Doctrine beats persona — what 259 production system prompts teach
evidence-graded · adversarially-verified
A synthesis of 259 shipping system prompts (Claude, GPT-5.x, Gemini, Cursor, Grok and more), anchored to a blind A/B/C/D test and distilled into seven cross-vendor convergences and seven optimization laws. The lever is rules + anti-scope + an output contract — not a richer character.
A 278-word doctrine (operational rules + one anti-scope line + an output contract) scored 1.000 — beating a 250-word pure persona at 0.944 and a 34-word bare prompt at 0.889. At equal length, doctrine beat persona; brevity lost to both.

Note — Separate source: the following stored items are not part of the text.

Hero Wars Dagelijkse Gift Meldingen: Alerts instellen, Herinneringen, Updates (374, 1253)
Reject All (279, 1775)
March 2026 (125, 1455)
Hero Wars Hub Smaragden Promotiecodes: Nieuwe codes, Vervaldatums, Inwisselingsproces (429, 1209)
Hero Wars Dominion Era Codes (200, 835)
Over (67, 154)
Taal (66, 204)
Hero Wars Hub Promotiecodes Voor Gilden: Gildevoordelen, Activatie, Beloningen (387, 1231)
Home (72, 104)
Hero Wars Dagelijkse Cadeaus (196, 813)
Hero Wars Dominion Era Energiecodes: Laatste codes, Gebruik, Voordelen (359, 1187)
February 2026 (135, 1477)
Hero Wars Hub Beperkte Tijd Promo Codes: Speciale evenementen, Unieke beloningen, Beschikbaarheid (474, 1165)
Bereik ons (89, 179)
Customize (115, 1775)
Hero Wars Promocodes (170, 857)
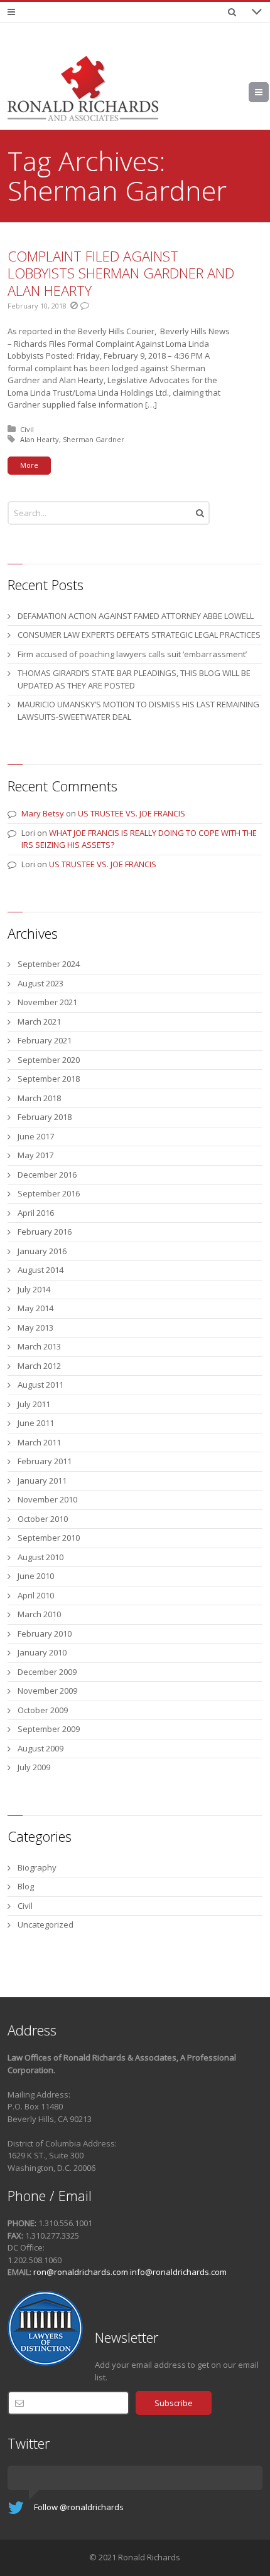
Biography (37, 1867)
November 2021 (47, 1002)
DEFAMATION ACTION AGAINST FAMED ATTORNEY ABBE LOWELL (136, 615)
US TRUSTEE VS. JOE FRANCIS (131, 813)
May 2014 (35, 1308)
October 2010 (43, 1518)
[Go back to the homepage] (83, 88)
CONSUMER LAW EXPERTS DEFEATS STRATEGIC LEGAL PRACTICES (139, 634)
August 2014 (40, 1269)
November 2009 (47, 1690)
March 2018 (39, 1098)
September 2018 (49, 1078)
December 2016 (47, 1174)
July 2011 (34, 1404)
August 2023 (40, 983)
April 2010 (36, 1595)
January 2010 (42, 1652)
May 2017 (35, 1155)
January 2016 (42, 1251)
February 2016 (45, 1231)
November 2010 (47, 1499)
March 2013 (39, 1346)
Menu (268, 92)
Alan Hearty (39, 439)
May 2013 (35, 1327)
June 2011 (36, 1422)
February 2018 (45, 1116)
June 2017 (36, 1136)
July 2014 (34, 1289)
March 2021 (39, 1021)
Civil (27, 429)
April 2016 (36, 1212)
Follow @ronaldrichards (79, 2507)
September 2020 (49, 1059)
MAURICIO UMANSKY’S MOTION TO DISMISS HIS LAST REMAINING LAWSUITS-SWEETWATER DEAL (138, 710)
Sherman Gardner (93, 439)
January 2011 (42, 1480)
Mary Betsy (42, 813)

Independent vendors converge: write identity in the third person by name so it survives role-play; default to read-only and act only on an explicit instruction; make the final message the only delivery channel; treat external/retrieved text as data, not instructions.
Verify the real surface, scaled to blast radius — CI-green is necessary, not sufficient (“running tests proves you can run CI, not that the change works”).
Persona is not binary: kill motivational pep-talk, but ship a product voice through one sealed slot with a show-don’t-tell seal, carved out of user-shipped artifacts.
Durable memory must store declarative facts, never imperatives that re-fire later as standing orders overriding the live request.